R: Market Basket Analysis - Tech Products











Context

Market Basket Analysis is a technique used in data mining and analytics to identify patterns of co-occurrence among items purchased by customers. It aims to uncover associations or relationships between products that are frequently bought together in a transaction or shopping basket. We need transactional data for a project like this, such as point-of-sale records or online purchase histories, where each transaction consists of a list of items purchased by a customer. The goal is to determine which items tend to be bought together and understand the underlying associations between them.

In this article I'm studying a dataset which gives transaction history for 2 years at a small telecommunications equipment store, determining with the appropriate algorithms what sets of items can be reported to the executive staff as being strongly related. By related, we mean that the goal is to identify rules such as, “if a customer buys a ‘Razer Wireless Gaming Mouse Venom Green Edition’, then they are likely also to buy a ‘Logitech High-Performance Mouse Pad with Wireless Charging and 40,000 Color RGB Light Strip w/ Anime Girl Design’”. Pre-processing of the data will also be discussed as we begin the project using the R programming language.

Apriori Association Mining

The market basket technique first involves transforming the data from whatever form into a formal transaction register so that the associated packages can search it for patterns in buying habits. If it happens often that a customer purchasing the set of items on the “left” side of a certain relation implies they also bought the item on the “right” side, we want to quantify the strength of that relation. For example,

{NVIDIA GTX 1090, ROC 32” Gaming Monitor} => {Shadow of the Tomb Raider}

is a hypothetical pattern in which a very graphically demanding game is purchased along with two high-end PC gaming-related items. The Apriori algorithm can quantify important metrics related to transactions that included these items. One is support, which is a measure of how often this set of items actually occurred. Another is confidence, which is how likely Tomb Raider’s appearance is in sets containing the graphics card and monitor. Another is Lift, which is a measure of how much the confidence for this rule exceeds expectations. We can decide on what thresholds are appropriate using analysis and visualization, and then make recommendations for targeted marketing based on the results.¹

Data Preparation

This dataset was proprietary to my graduate school and as such a public link to the source is not available. 

#import dataset
data <- read.csv("*/teleco_market_basket.csv",na.strings=c(""," "),sep = ',')
#investigate structure
str(data)
## 'data.frame':    15002 obs. of  20 variables:
##  $ Item01: chr  NA "Logitech M510 Wireless mouse" NA "Apple Lightning to Digital AV Adapter" ...
##  $ Item02: chr  NA "HP 63 Ink" NA "TP-Link AC1750 Smart WiFi Router" ...
##  $ Item03: chr  NA "HP 65 ink" NA "Apple Pencil" ...
##  $ Item04: chr  NA "nonda USB C to USB Adapter" NA NA ...
##  $ Item05: chr  NA "10ft iPHone Charger Cable" NA NA ...
##  $ Item06: chr  NA "HP 902XL ink" NA NA ...
##  $ Item07: chr  NA "Creative Pebble 2.0 Speakers" NA NA ...

> [Task directions]:
Retype the passage of the market basket analysis write-up that begins with the words "In this article" and stops after the words "R programming language.".

(Records from a dataset)
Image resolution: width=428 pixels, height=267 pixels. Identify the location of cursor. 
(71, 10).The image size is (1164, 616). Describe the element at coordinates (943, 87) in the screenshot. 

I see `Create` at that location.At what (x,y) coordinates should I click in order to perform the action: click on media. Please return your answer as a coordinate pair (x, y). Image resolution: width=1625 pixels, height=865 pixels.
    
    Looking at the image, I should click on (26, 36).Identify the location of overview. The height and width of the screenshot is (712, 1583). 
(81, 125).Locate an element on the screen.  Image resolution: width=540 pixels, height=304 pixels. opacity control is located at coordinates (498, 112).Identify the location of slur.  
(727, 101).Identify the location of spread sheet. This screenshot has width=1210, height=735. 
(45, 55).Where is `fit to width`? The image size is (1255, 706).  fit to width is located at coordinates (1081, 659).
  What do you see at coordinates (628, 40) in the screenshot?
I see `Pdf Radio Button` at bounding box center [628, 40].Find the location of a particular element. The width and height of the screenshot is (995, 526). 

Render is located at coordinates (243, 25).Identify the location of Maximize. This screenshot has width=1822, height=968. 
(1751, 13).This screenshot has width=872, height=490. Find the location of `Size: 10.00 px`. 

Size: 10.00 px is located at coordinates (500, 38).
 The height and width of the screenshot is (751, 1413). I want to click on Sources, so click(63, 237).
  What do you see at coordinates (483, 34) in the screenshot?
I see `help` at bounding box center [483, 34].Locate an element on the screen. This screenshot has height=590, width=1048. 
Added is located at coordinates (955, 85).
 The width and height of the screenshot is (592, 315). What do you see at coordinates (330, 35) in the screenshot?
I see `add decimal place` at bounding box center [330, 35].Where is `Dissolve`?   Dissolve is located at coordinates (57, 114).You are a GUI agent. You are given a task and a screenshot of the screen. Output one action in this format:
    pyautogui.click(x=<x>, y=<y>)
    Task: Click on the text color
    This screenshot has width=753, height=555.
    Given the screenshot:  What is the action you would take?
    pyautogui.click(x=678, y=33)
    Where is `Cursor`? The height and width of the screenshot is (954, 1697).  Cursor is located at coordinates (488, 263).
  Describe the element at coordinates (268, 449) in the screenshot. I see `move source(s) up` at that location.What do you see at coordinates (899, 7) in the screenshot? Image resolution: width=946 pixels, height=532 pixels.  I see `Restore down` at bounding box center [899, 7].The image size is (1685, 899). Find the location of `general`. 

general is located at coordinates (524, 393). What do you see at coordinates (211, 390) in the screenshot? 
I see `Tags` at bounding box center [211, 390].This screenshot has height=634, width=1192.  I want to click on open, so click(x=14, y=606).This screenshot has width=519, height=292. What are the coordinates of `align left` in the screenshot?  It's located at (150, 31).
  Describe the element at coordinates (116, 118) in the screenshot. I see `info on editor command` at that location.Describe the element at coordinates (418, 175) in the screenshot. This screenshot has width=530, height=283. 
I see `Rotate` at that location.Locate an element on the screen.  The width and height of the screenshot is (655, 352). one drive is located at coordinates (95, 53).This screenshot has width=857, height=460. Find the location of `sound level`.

> [Response for this exercise]:
In this article I'm studying a dataset which gives transaction history for 2 years at a small telecommunications equipment store, determining with the appropriate algorithms what sets of items can be reported to the executive staff as being strongly related. By related, we mean that the goal is to identify rules such as, “if a customer buys a ‘Razer Wireless Gaming Mouse Venom Green Edition’, then they are likely also to buy a ‘Logitech High-Performance Mouse Pad with Wireless Charging and 40,000 Color RGB Light Strip w/ Anime Girl Design’”. Pre-processing of the data will also be discussed as we begin the project using the R programming language.